“Getting your house in order and reducing the confusion gives you more control over your life.”
— Larry King
“It is the legitimate will, period, and I full believe it will hold up.”
— Shawn King
Larry King’s broadcasting career spanned nearly six-and-a-half decades. From his early days in Brooklyn, to radio work in Miami Beach, to a short stint as the Miami Dolphins color commentator, to a nationally syndicated radio program, to his stardom at CNN, King grew to be one of the great interviewers of American media.
He was also no stranger to the need for estate planning, the complexities of multiple layers to that plan, or the manner in which complex domestic situations can complicate it. He spoke often, in his later years, of his planning for the end of his life, and yet, upon his death in January, left a muddled situation that is ripe for lengthy and expensive litigation.
King’s father, Aaron Zeigler, and his mother, Jennie Gitlitz (“King” was Larry’s stage name), emigrated to the United States from Belarus shortly before his birth and less than a decade before the start of WWII. His father died when King was still a small child, plunging the family into poverty, and driving King away from school and into radio work.
King’s estate was relatively small at the time of his death — news reports suggest it was only about $2 million — though that may be because he had already dealt with many of his assets in a manner that would take them out of the probate process. Other sources list his net worth at nearly $50 million, suggesting that trusts, investments, predeath direct gifts, and other nonprobate assets made up the bulk of his holdings.
He was also married eight times to seven different women. He had five children (two of whom predeceased him), nine grandchildren, and four great-grandchildren. He didn’t meet his oldest child until that child was more than 30 years old. Even his most recent marriage was one that would tend to complicate estate planning, as he and his seventh wife were married in 1997, separated in 2010, filed for divorce, reconciled, and then actually did divorce in 2019.
When I have the opportunity to speak to groups or even individual people about changes to their estate plans, I always stress the same thing — openness. Litigation in estate matters most often arises because one surviving party thinks that the will or trust is going to say one thing when, in fact, it says something else, or that the will or trust once said something, but changes were made that the person doesn’t find out about until after the decedent passes away.
The latter is the situation that the King family finds themselves in. King’s wife says that they had a “watertight” estate plan that they drew up in 2015, and that despite their marriage, she and King remained friendly, and that he had never communicated any changes in the will to her. But, following his death, it was revealed that after their divorce, King amended his will, leaving his estate to his children (or their surviving heirs) and not to his most recent ex-wife.

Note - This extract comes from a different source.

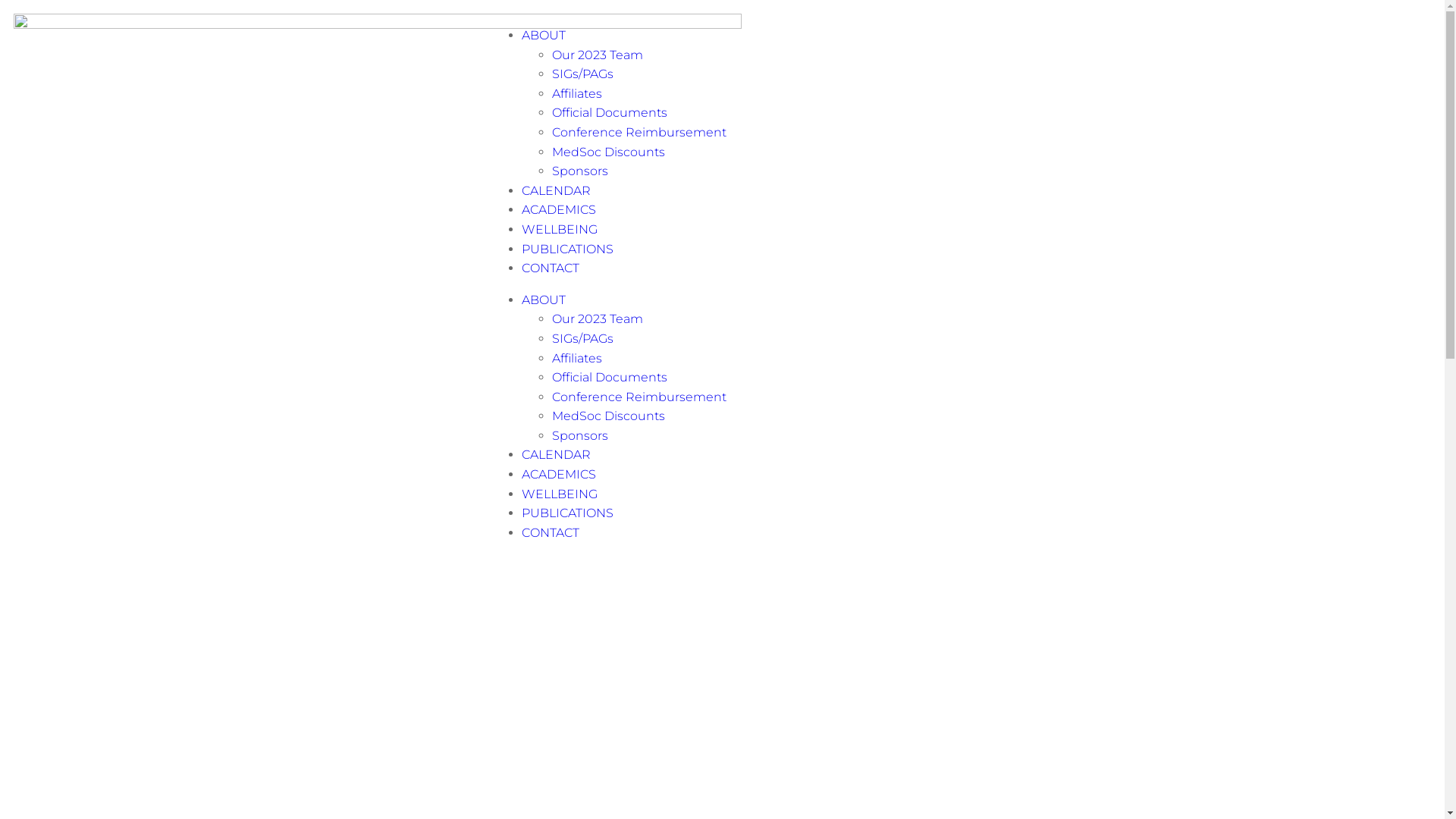  Describe the element at coordinates (549, 532) in the screenshot. I see `'CONTACT'` at that location. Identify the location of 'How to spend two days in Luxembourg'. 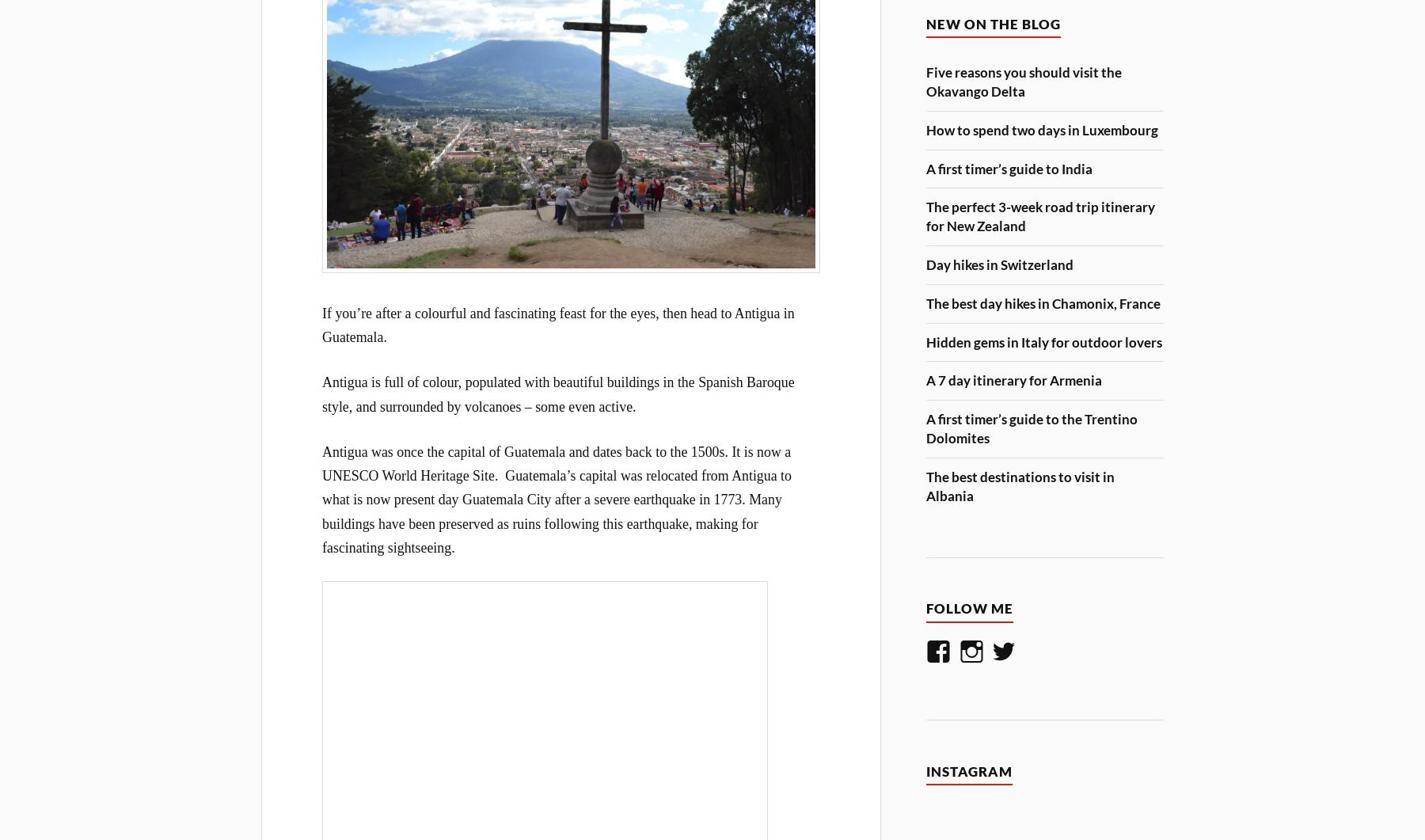
(1042, 129).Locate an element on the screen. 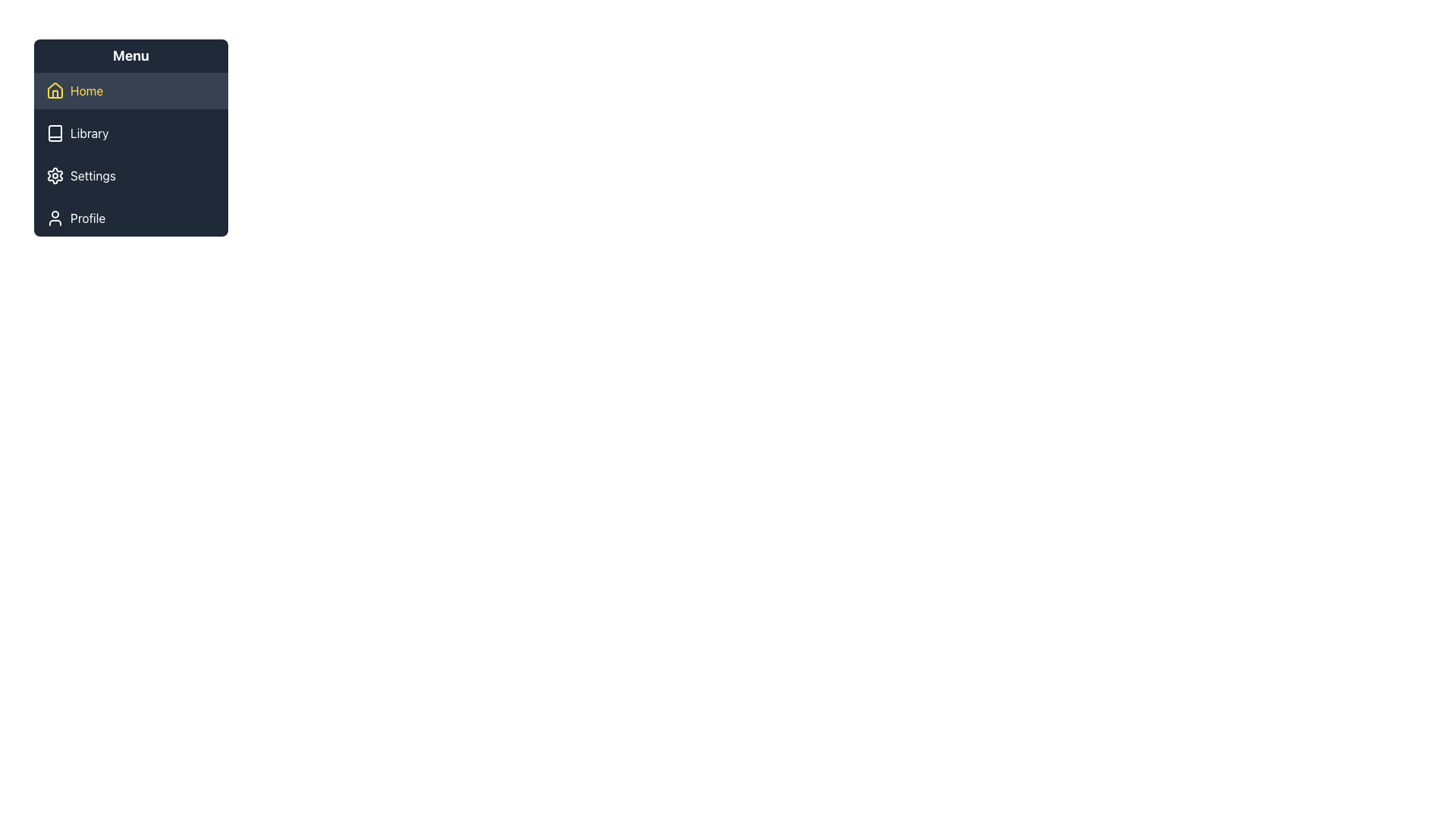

She immediately told reporters that she believed the amendment was fraudulent and that she intended to sue to uphold the 2015 will.
There are many questions that a court will have to answer in a case such as this. First and foremost, whether the 2019 amendment meets statutory criteria to be considered valid. If not, then the 2015 writing is still in effect. If the court finds that the 2019 amendments are valid, then it will take testimony on whether King was coerced into making those changes, or whether he made them voluntarily. Testimony about his mental state at that time will likely be admissible.
If King was coerced into changing his will, it would certainly explain why the changes were not communicated to others before his death. But if he did so voluntarily, and with the intent of benefiting his children, then he could have saved them substantial grief by making those changes openly, with plenty of witnesses, and communicating them to his heirs so that there were no surprises.
Those conversations would certainly have been difficult for some, but in the end, they would have saved significant time, expense and uncertainty for the people he was hoping to benefit. And that’s the lesson that must be shared, and the reason I highlight the news about his estate here. Sometimes uncomfortable conversations are also necessary, and will ease the burden for loved ones down the road.